I tend to get overwhelmed and stuck in a loop of reading the saddest news, but I am setting limits on this and getting in the habit of lifting free weights and going on neighbourhood walks to get out of my head more.
Aside from all the lessons you've learnt from staging your shows, any advice to those thinking of becoming an illustrator?
I think the most important thing is to zoom out from yourself and realise there are millions of other artists out there. What are you here to contribute?
If there's something painfully uncool that you stubbornly still want to do, then try it because there are probably other people like you who would like to see it. If you're going to do something trendy, that's okay too, but you need to interrogate why you want to enter an already crowded space. Are you just being influenced by its popularity? Does the world need more of this thing? How will your work be recognisable?

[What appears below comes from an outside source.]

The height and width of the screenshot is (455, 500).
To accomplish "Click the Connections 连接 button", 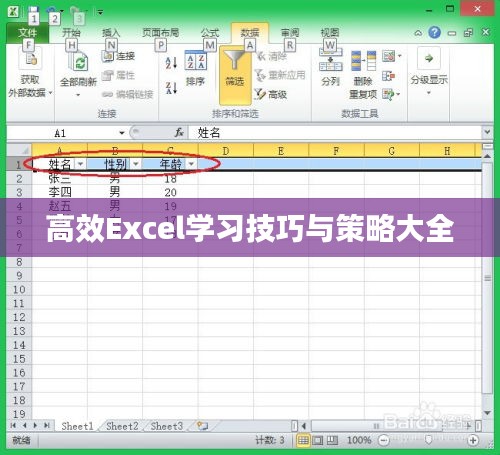I will pyautogui.click(x=119, y=56).
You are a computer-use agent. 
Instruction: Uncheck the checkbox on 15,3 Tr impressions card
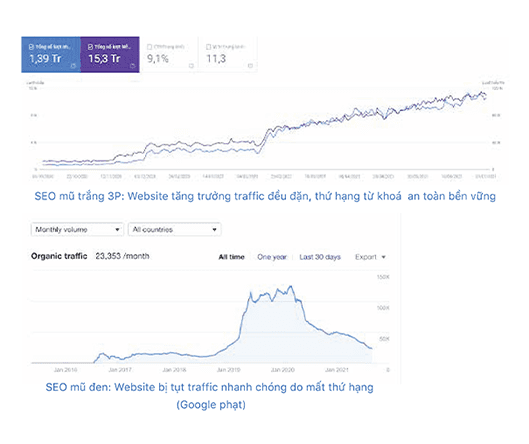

Try combining at least two skills or techniques in your craft. Some of those things for me were my background in Graphic design, oil painting, interest in science, and experimenting with animation and technology. Yours might be embroidery, tattooing, poetry and code, but if I guessed wrong, you're going to have to figure that part out on your own.
A lot of young illustrators struggle with style and content. One way to get there is to look at your portfolio and remove the stuff you don't want to do in the future. It hurts a little every time, but if you keep doing this over the years until your voice is clear and strong, you'll attract far better work.
Don't worry if you aren't winning illustration competitions; I haven't won any and I promise you, nobody cares. Focus on getting your work out there for free in more direct ways like Instagram. Just remember that what gets a lot of likes isn't necessarily what's special or good. Aim to make work that is culturally relevant to the times we live in, or as a first step, do your best to make the art you want to see out there.